== Source records

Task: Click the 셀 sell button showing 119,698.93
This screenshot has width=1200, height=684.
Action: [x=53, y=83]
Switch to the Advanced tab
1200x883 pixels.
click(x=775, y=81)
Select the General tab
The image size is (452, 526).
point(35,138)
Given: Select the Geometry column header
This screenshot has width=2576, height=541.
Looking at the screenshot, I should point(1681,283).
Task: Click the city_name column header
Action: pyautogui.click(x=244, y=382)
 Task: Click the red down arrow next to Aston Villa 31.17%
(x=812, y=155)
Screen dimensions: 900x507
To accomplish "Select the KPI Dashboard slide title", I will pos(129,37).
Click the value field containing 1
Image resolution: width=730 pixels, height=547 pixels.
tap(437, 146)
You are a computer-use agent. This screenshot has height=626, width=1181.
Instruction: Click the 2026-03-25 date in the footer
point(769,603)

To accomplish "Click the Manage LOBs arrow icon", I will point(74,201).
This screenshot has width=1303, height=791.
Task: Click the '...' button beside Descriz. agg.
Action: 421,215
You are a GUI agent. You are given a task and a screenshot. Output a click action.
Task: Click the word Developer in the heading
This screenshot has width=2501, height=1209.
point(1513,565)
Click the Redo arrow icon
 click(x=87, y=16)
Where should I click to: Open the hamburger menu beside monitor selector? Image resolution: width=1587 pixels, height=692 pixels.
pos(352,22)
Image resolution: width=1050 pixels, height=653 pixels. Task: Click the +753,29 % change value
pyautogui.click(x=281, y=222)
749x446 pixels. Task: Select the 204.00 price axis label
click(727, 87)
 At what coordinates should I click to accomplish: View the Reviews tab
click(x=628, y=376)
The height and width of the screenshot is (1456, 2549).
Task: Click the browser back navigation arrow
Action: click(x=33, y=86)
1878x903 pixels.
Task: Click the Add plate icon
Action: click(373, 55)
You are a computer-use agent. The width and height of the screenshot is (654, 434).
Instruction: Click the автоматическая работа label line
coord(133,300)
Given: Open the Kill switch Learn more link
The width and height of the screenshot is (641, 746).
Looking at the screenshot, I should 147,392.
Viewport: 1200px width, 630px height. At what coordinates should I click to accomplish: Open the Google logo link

====

## Task objective
Write out only what runs from the line holding "Image resolution: width=1050" through the last line of the records, exactly as shown.

## Solution below
Image resolution: width=1050 pixels, height=653 pixels. Task: Click the +753,29 % change value
pyautogui.click(x=281, y=222)
749x446 pixels. Task: Select the 204.00 price axis label
click(727, 87)
 At what coordinates should I click to accomplish: View the Reviews tab
click(x=628, y=376)
The height and width of the screenshot is (1456, 2549).
Task: Click the browser back navigation arrow
Action: click(x=33, y=86)
1878x903 pixels.
Task: Click the Add plate icon
Action: click(373, 55)
You are a computer-use agent. The width and height of the screenshot is (654, 434).
Instruction: Click the автоматическая работа label line
coord(133,300)
Given: Open the Kill switch Learn more link
The width and height of the screenshot is (641, 746).
Looking at the screenshot, I should 147,392.
Viewport: 1200px width, 630px height. At what coordinates should I click to accomplish: Open the Google logo link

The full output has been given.